One final expression that has the type `!` is a `loop`.
```rust
print!("forever ");
loop {
print!("and ever ");
}
```
This loop never ends, so `!` is the value of the expression.
However, this wouldn't be true if we included a `break`, because the loop would terminate when it got to the `break`.
## Dynamically Sized Types and the `Sized` Trait
Rust must know certain details about its types, such as how much space to allocate for a value of a particular type.
This leaves one corner of its type system a little confusing at first: the concept of *dynamically sized types*.
Sometimes referred to as *DSTs* or *unsized types*, these types let us write code using values whose size we can know only at runtime.
Lets look into the details of a dynamically sized type called `str`, which we have been using throughout.
This does not include `&str`, but `str` on its own, is a DST.
We can't know how long the string is until runtime, meaning we can't create a variable of type `str`, nor can we make that argument of type `str`.
Consider this code, which will not compile.
```rust
let s1: str = "Hello there!";
let s2: str = "How's it going?";
```
Rust needs to know how much memory to allocate for any value of a particular type, and all values of a type must use the same amount of memory.
If Rust allowed use to write this code, these two `str` values would need to take up the same amount of memory.
These two have different lengths:
- `s1` needs 12 bytes of storage.
- `s2` needs 15.
This is why it is not possible to create a variable holding a dynamically sized type.
So what should we do?
We should make the types of `s1` and `s2` a `&str` rather than a `str`.
Recall from the "String Slice" section from Ch4, that the slice data structure just stores the starting position and the length of the slice.
Even though a `&T` is a single value that stores the memory address of where the `T` is located, a `&str` is *two* values.
The address of the `str` and its length.
We can know the size of a `&str` value at compile time: it's twice the length of a `usize`.
This means we always know the size of a `&str`, no matter how long the string it refers to is.
Generally this is the way in which dynamically sized types are used in Rust, they have an extra but of metadata that stores the size of the dynamic information.
The golden rule of dynamically sized types is that we must always put values of dynamically sized types behind a pointer of some kind.
We can combine `str` with all kinds of pointers.
For example `Box<str>` or `Rc<str>`.
In fact we have seen this before but with a different dynamically sized type: traits.
Every trait is a dynamically sized type we can refer to by using the name of the trait.

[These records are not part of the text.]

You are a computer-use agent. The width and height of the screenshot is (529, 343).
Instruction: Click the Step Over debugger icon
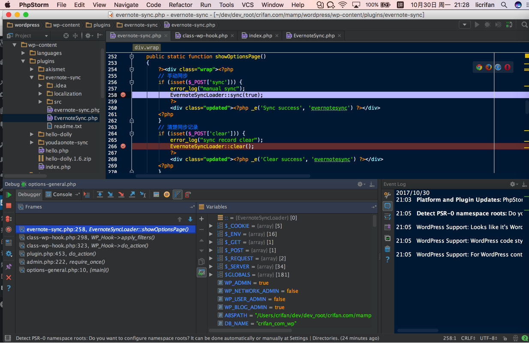coord(99,195)
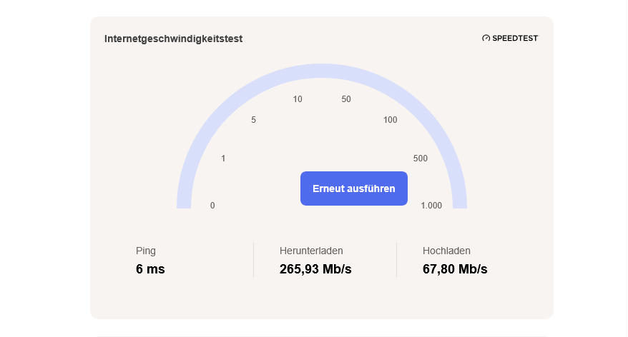Click the divider between Ping and Herunterladen
Viewport: 628px width, 337px height.
pyautogui.click(x=253, y=260)
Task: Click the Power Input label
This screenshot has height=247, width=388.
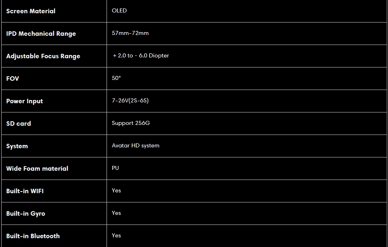Action: pos(25,101)
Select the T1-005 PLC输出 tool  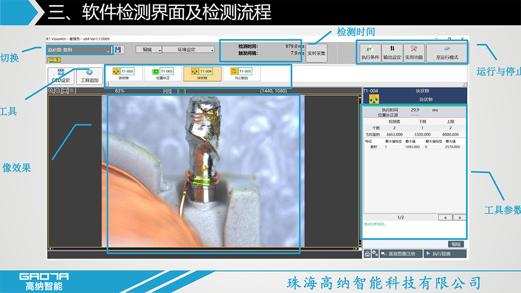[241, 74]
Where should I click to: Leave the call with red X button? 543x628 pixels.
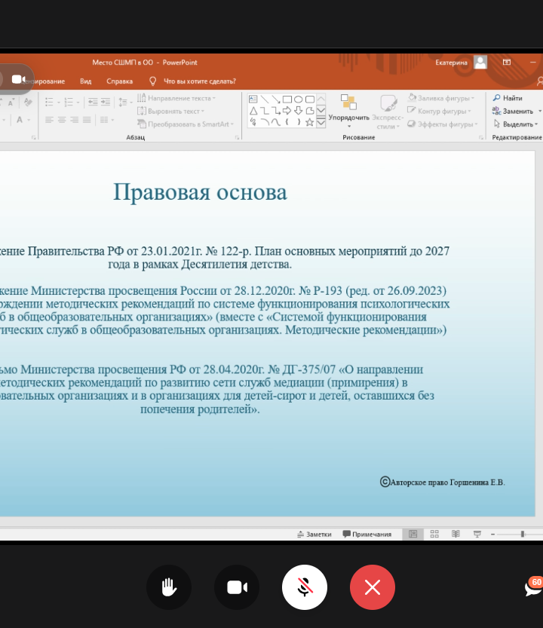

In Ch18 in ["Using Trait Objects That Allow for Values of Different Types"](./Characteristics%20of%20OO%20Languages.md#encapsulation-that-hides-implementation-details), we mentioned that to use trait as trait objects, we must put them behind a pointer, such as `&dyn Trait` or `Box<dyn Trait>` (`Rc<dyn Trait>` would work as well).
To work with DSTs, Rust provides the `Sized` trait to determine whether or not a type's size is known at compile time.
This trait is automatically implemented for everything whose size is known at compile time.
Additionally Rust implicitly adds a bound on `Sized` to every generic function.
That is, a generic function definition like this:
```rust
fn generic<T>(t: T) {
// --snip--
}
```
This is actually treated as though we had written this:
```rust
fn generic<T: Sized>(t: T) {
// --snip--
}
```
By default, generic functions will work only on types that have a known size at compile time.
However, you can use the following special syntax to relax this restriction.
```rust
fn generic<T: ?Sized>(t: &T) {
// --snip--
}
```
A trait bound on `?Sized` means "`T` may or may not be `Sized`".
This notation overrides the default that generic types must have a known size at compile time.
The `?Trait` syntax with this meaning is only available for `Sized`, not any other traits.
Note that we switched the type of the `t` parameter from `T` to `&T`.
Because the type might not be `Sized`, we need to use it behind some kind of pointer.
Here we have chosen to use a reference.